### TASK OBJECTIVE
The range runs from the line containing "You are a GUI" to the last line of the entries. Copy that range exactly, omitting pictures.

### SOURCE RECORDS
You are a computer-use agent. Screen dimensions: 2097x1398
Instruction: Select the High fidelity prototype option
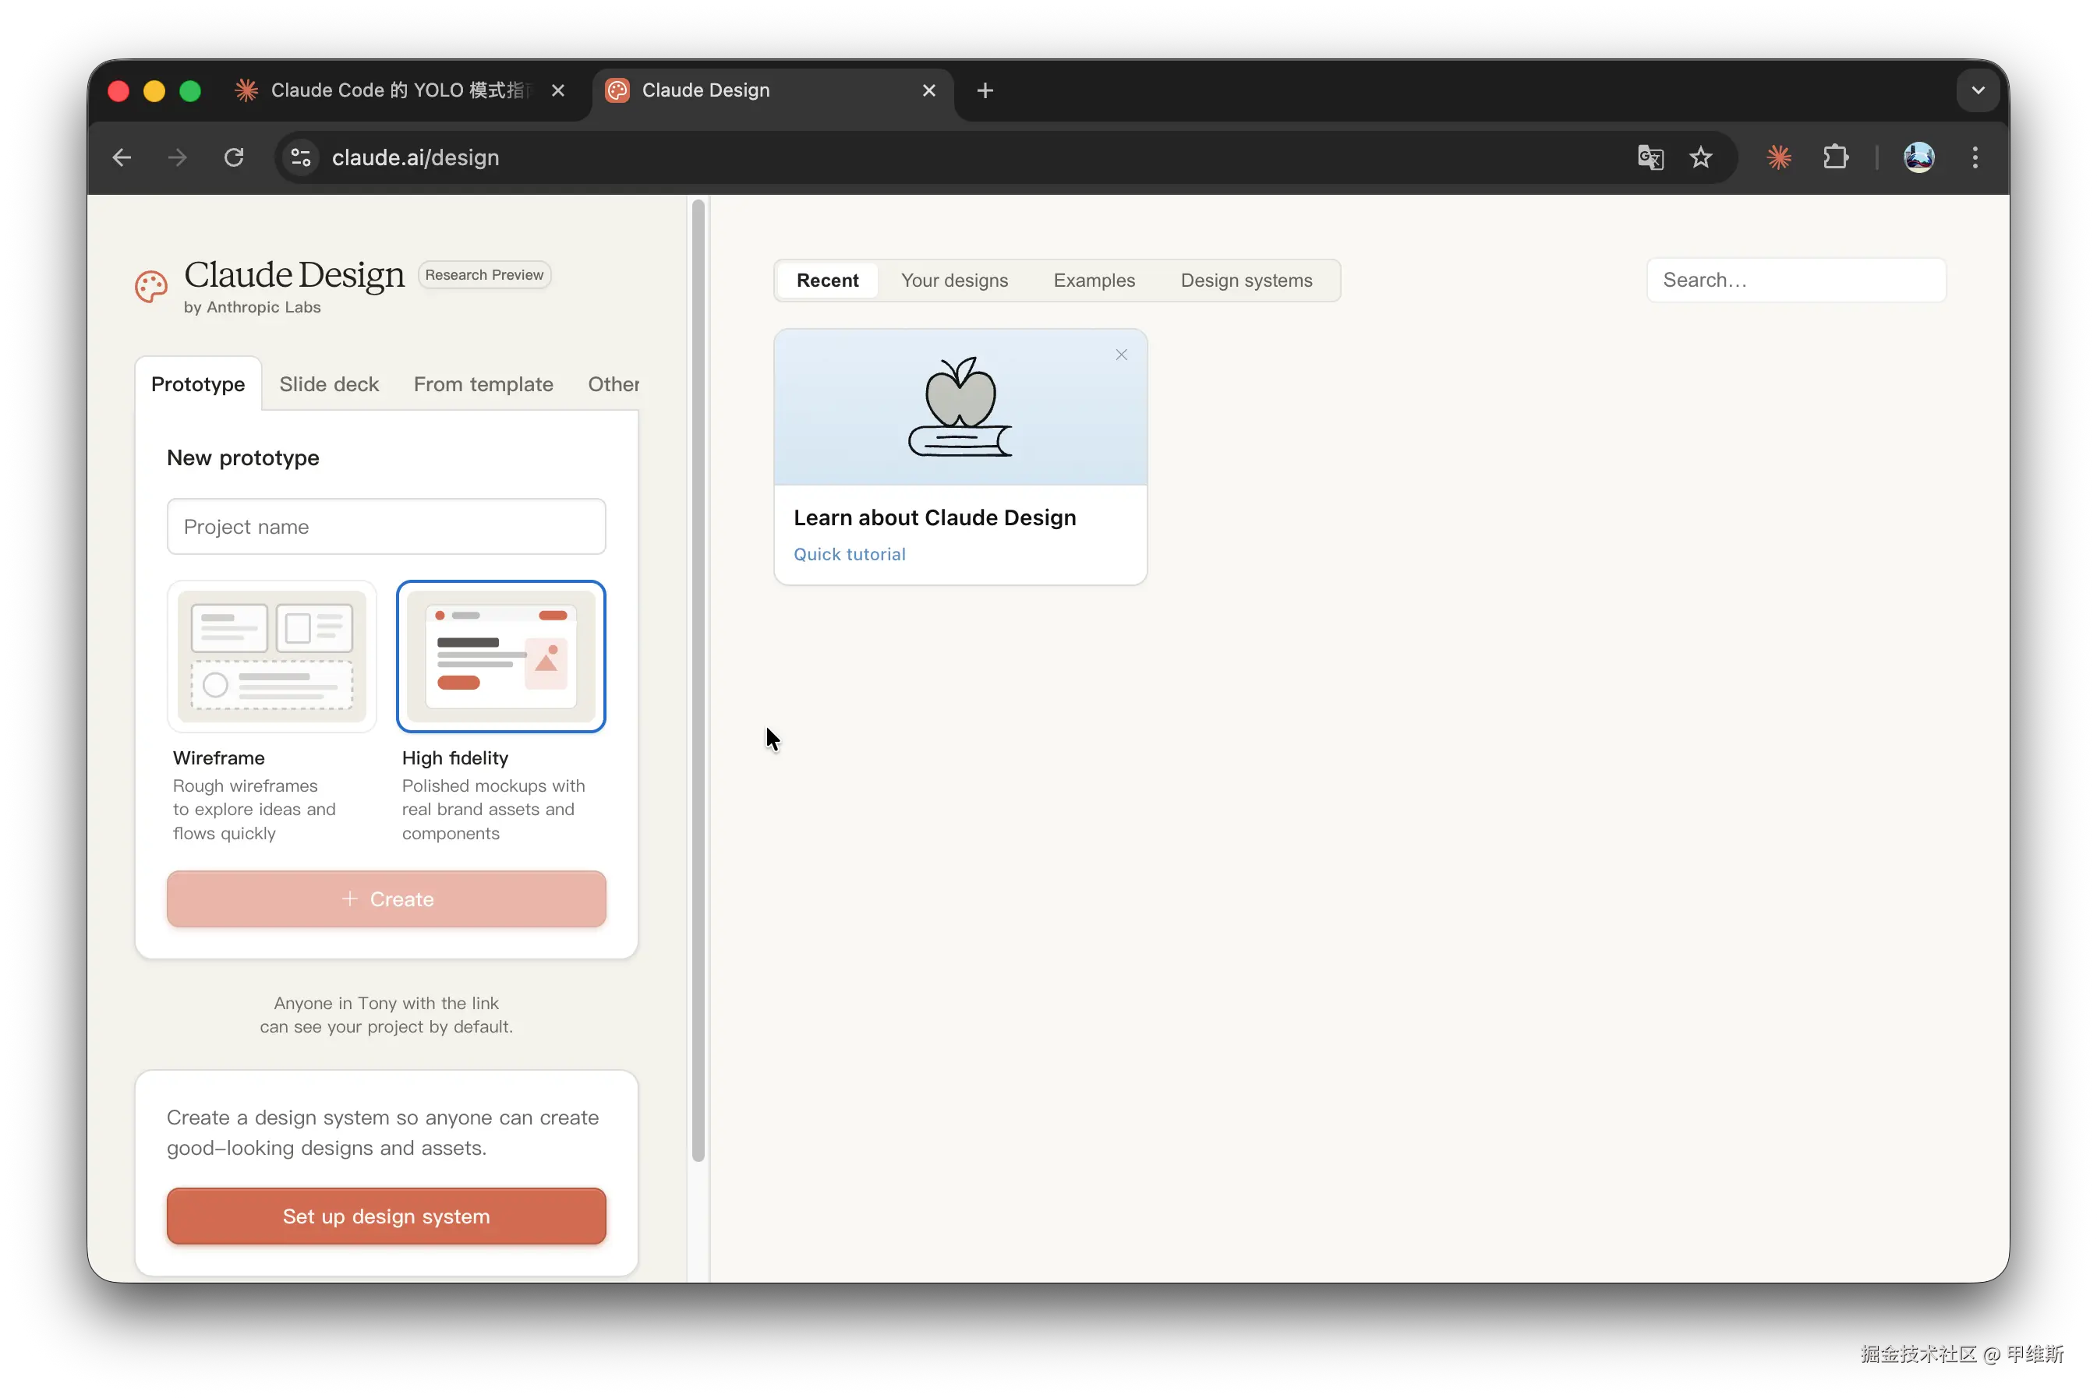(x=500, y=656)
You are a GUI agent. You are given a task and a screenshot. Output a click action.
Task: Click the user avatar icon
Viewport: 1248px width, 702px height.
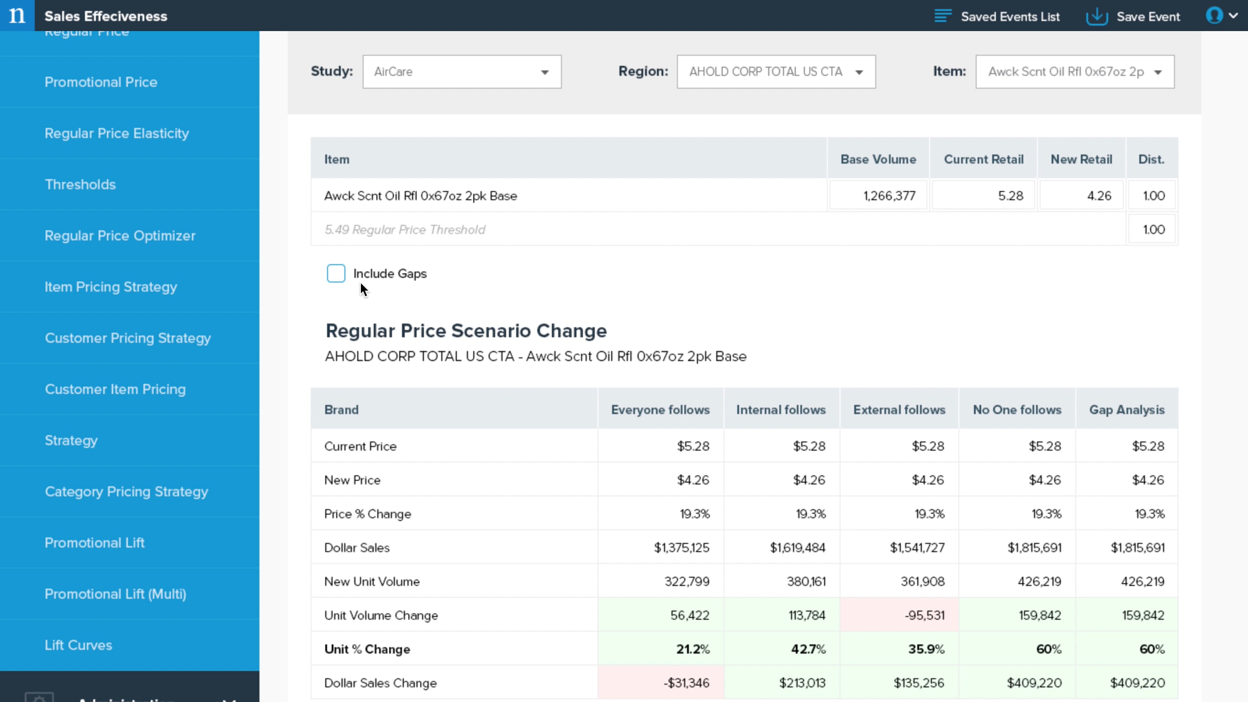tap(1216, 15)
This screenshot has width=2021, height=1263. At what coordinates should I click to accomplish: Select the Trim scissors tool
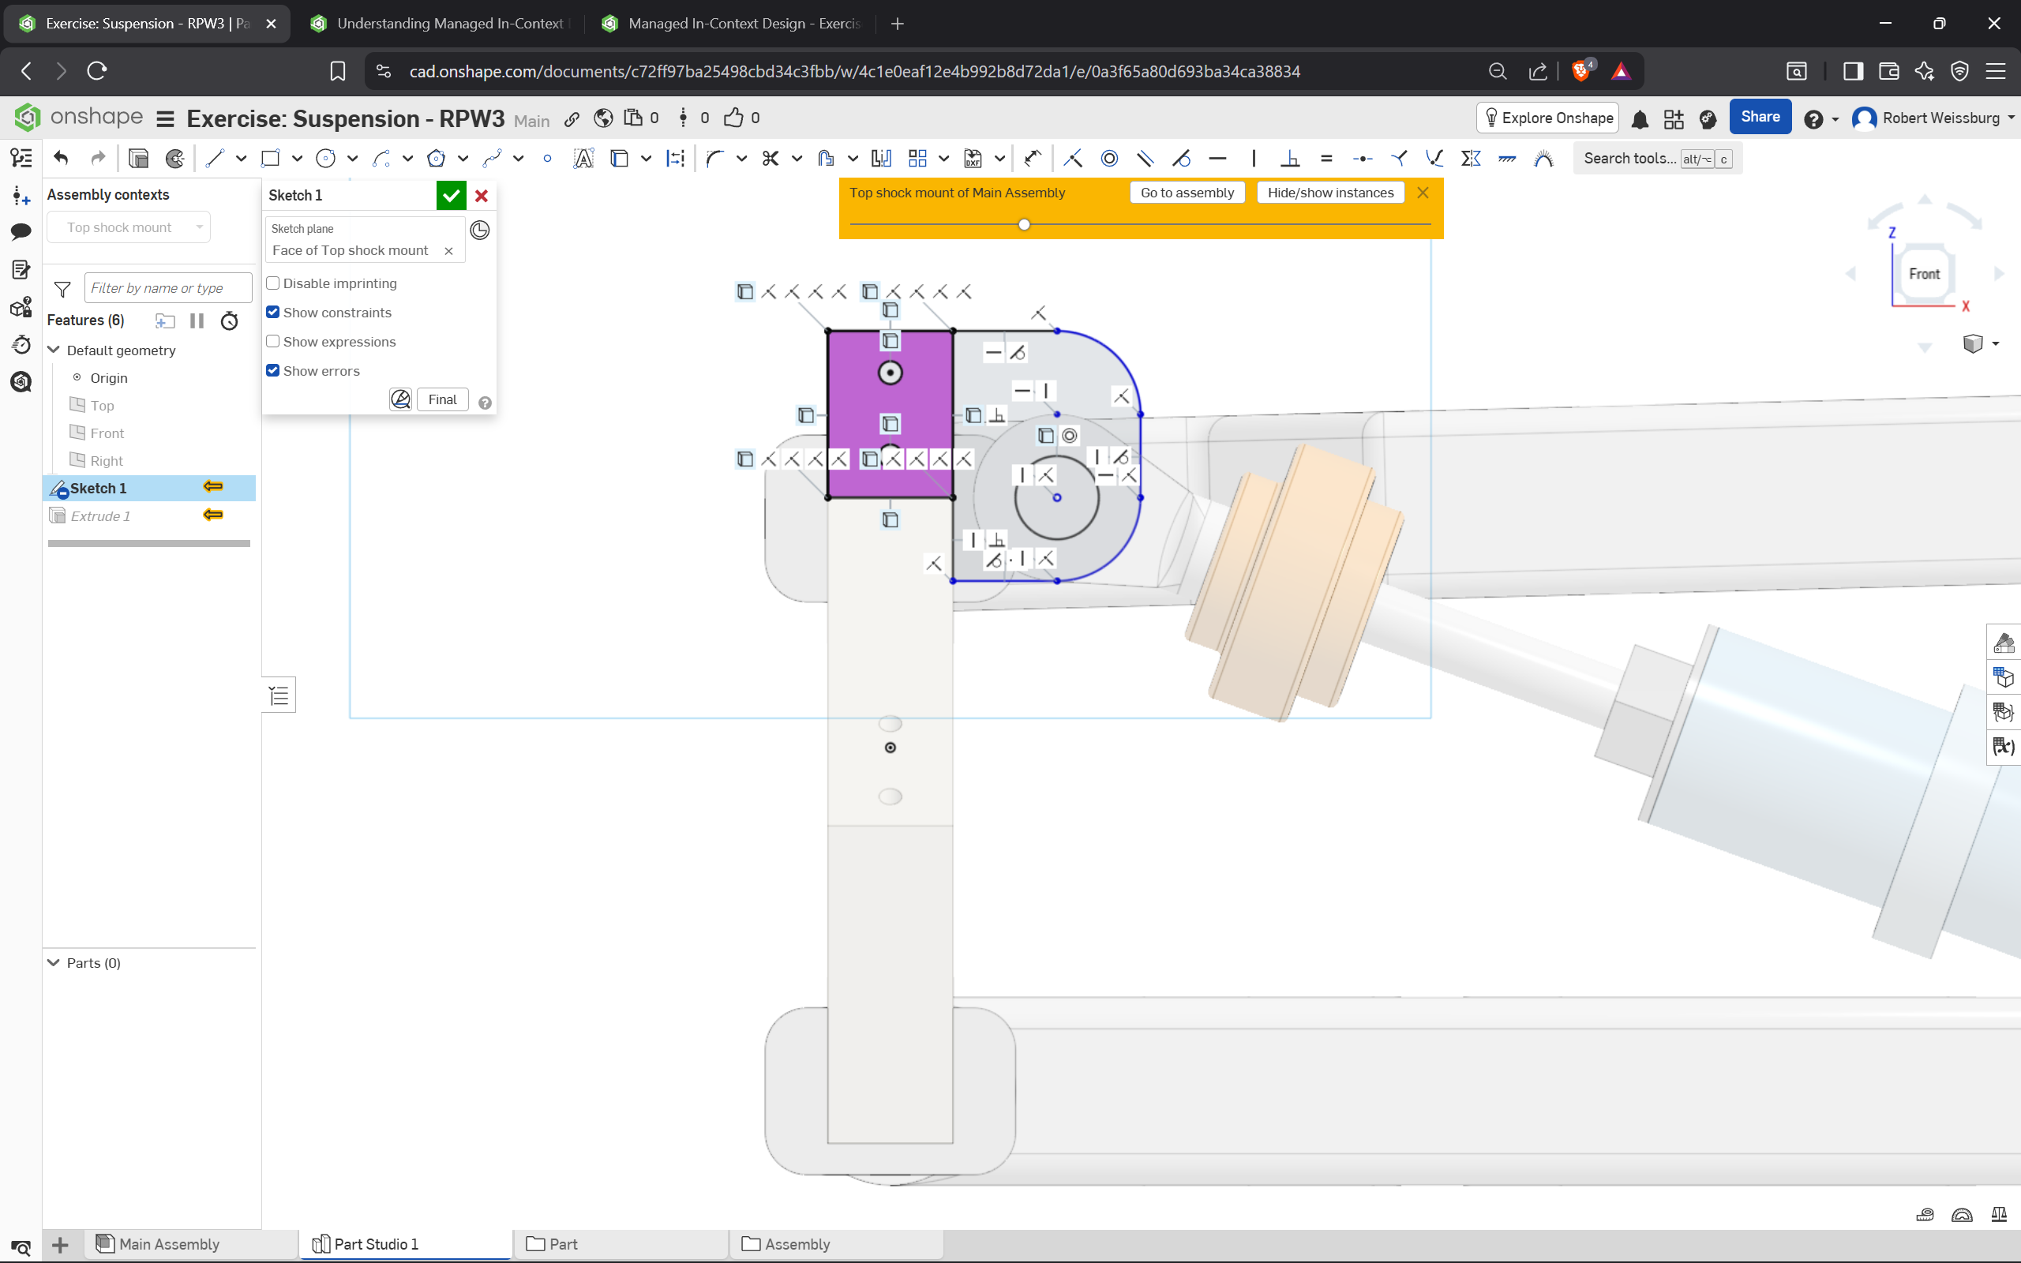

### SOLUTION
You are a GUI agent. You are given a task and a screenshot. Output a click action.
Task: Click the user avatar icon
Viewport: 1248px width, 702px height.
tap(1216, 15)
This screenshot has width=2021, height=1263. At what coordinates should I click to accomplish: Select the Trim scissors tool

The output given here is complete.